The Dramatic Organization
Characterized by over-centralization and primitive structures that obstruct the development of effective information systems between levels. Shows up as attention-seeking or excitement-based communications tending to the extremes, gaining more attention than pragmatic insight, findings or recommendations. Action for action's sake and relentless impulsiveness can be avoidance of dealing head-on with existential truths.
The Suspicious Organization
Characterized by elaborate information processing, centralized control with a low decision-making pace as efforts prioritize excessive analysis of external trends. Shows up as over-involvement in rules and details to vigilantly prepare to counter any attacks fostering a fight or flight culture. Uniformity and fitting can be avoidance of standing out or being perceived to offend others even if in pursuit of the greater good.
The Detached Organization
Characterized by internal focus, self-imposed barriers to information sharing and insufficient scanning of the external environment. Shows up as lacking interest in the present or future and indifferent to praise or criticism. Lack of warmth and rampant insecurity can be avoidance to growing beyond parochial perspectives and taking up one's full potential due to an over-weighted perceived fear of failure.
The Depressed Organization
Characterized by ritualism bureaucracy, inflexibility and resistance to change. Shows of lack of initiative, motivation and awareness of successful comparisons resulting in ‘decideaphobia’ and lack of response to changing markets or society. Unwillingness to take a direction can be avoidance of deep doubts of not being good enough and insecurity despite obvious strengths.

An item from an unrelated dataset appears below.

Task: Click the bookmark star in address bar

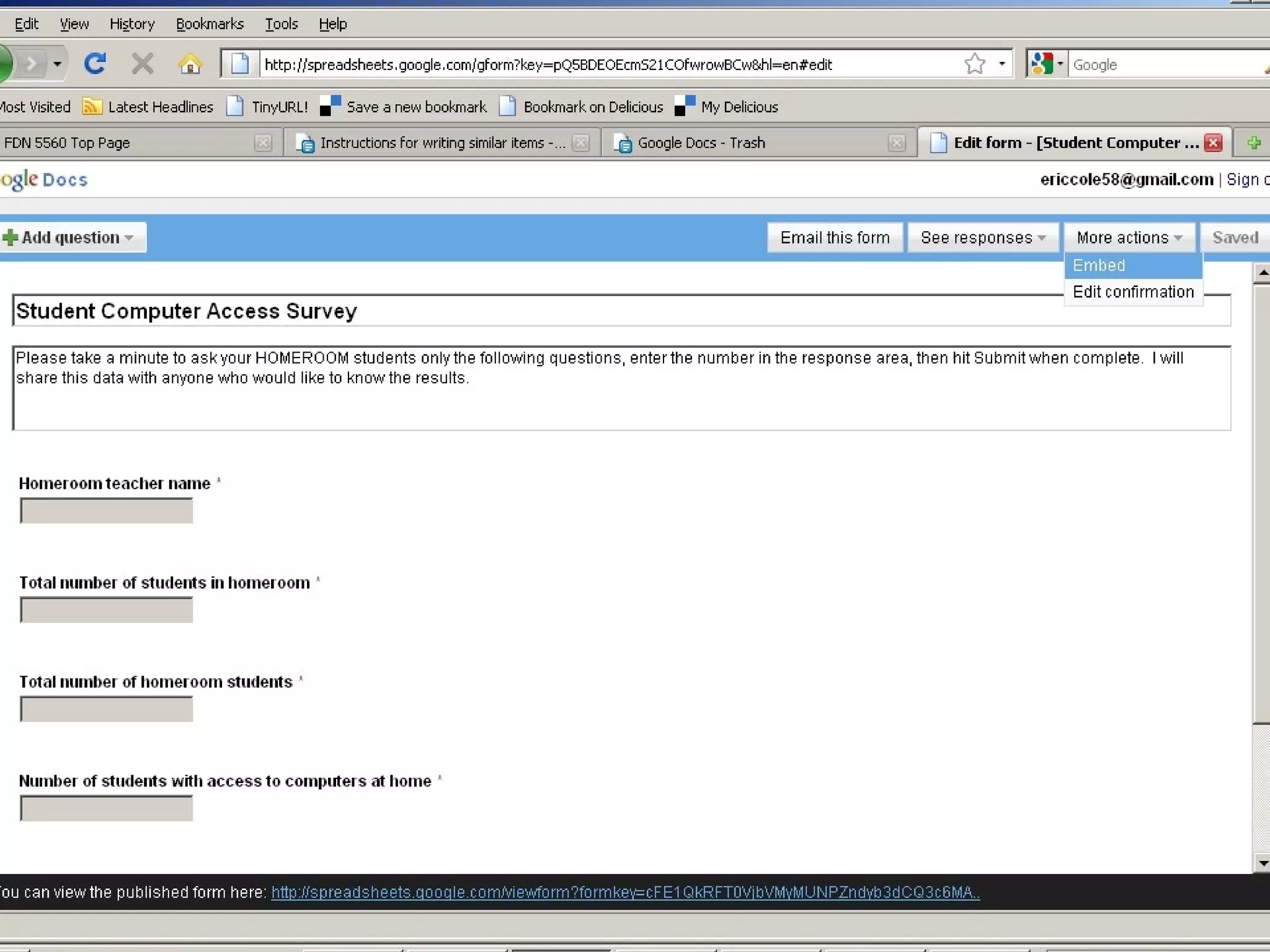Action: (x=974, y=64)
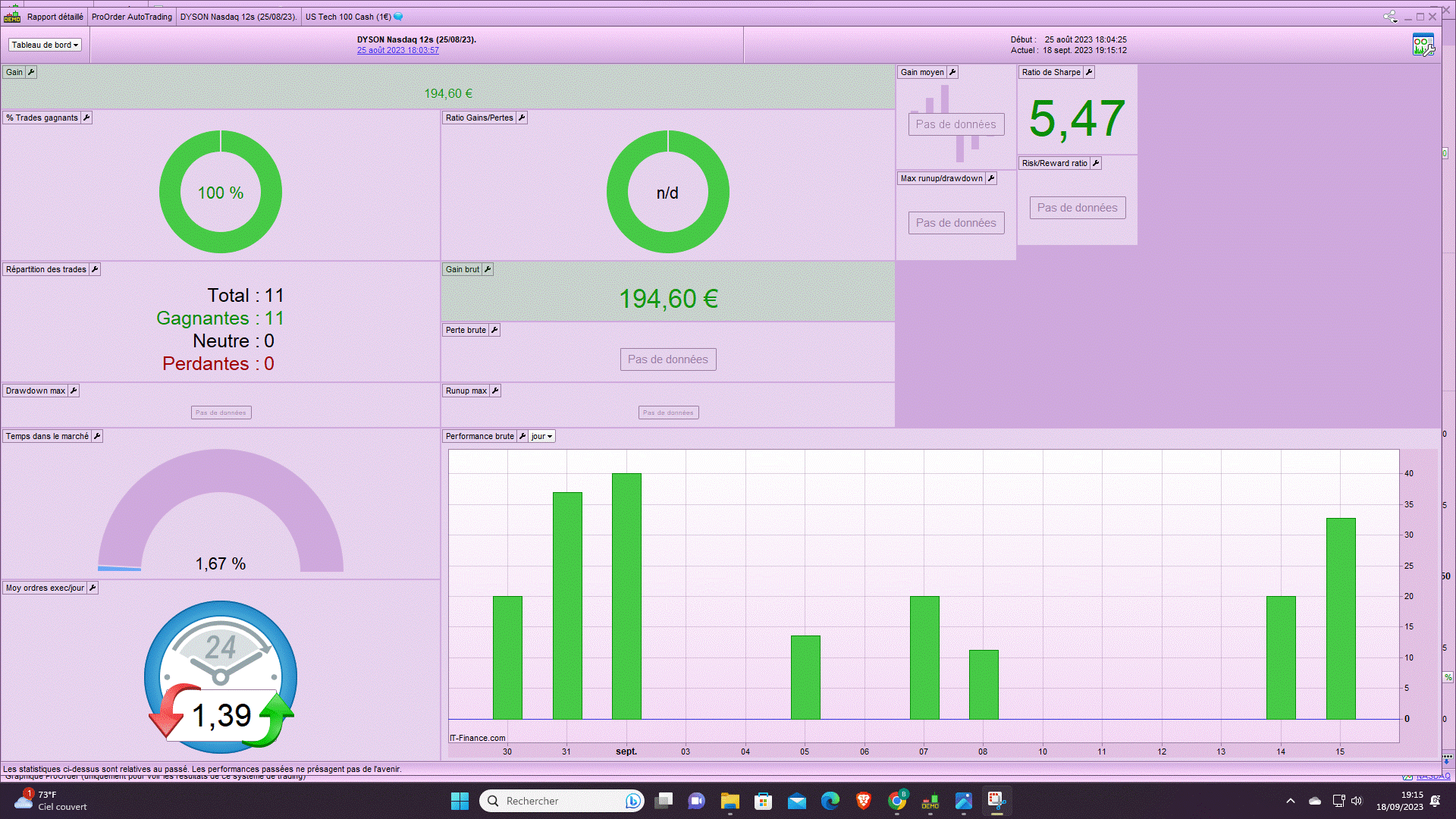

The Compulsive Organization
Characterized by rigid formal codes, elaborate information systems and hierarchical representation of status coming directly from specific positions within the company. Shows up as heavily top-down dominant with expectations to conform to tightly prescribed rules rather than external evidence or data. Shows up as rigid and inward decision processes with submissive and uncreative employees. Obsessed with a single aspect of strategy (e.g. cost cutting, quality, etc.) can be avoidance of accepting that not all can be controlled and that unexpected events are reality whether we like it or not.
My central thesis is that every culture is unique and innovates in its own way. To improve or adjust the innovation outputs, one of the best mechanisms is to go beyond simply identifying your “to be” culture and way of working to also identify what in the existing culture is hindering its changeability.
What I find helpful is to anticipate which of the five neurotics might show up so you can develop strategies to sense and anticipate. Or, if progress has stalled, do a deep dive qualitative analysis for which neurotic is showing up in the here and now to develop interventions alleviating the hindrances. In either, you can better address regular change resistance and ad hoc responses to unexpected or repressed blockers. That way, you can recalibrate your innovation tolerance and ambition to close the satisfaction gap.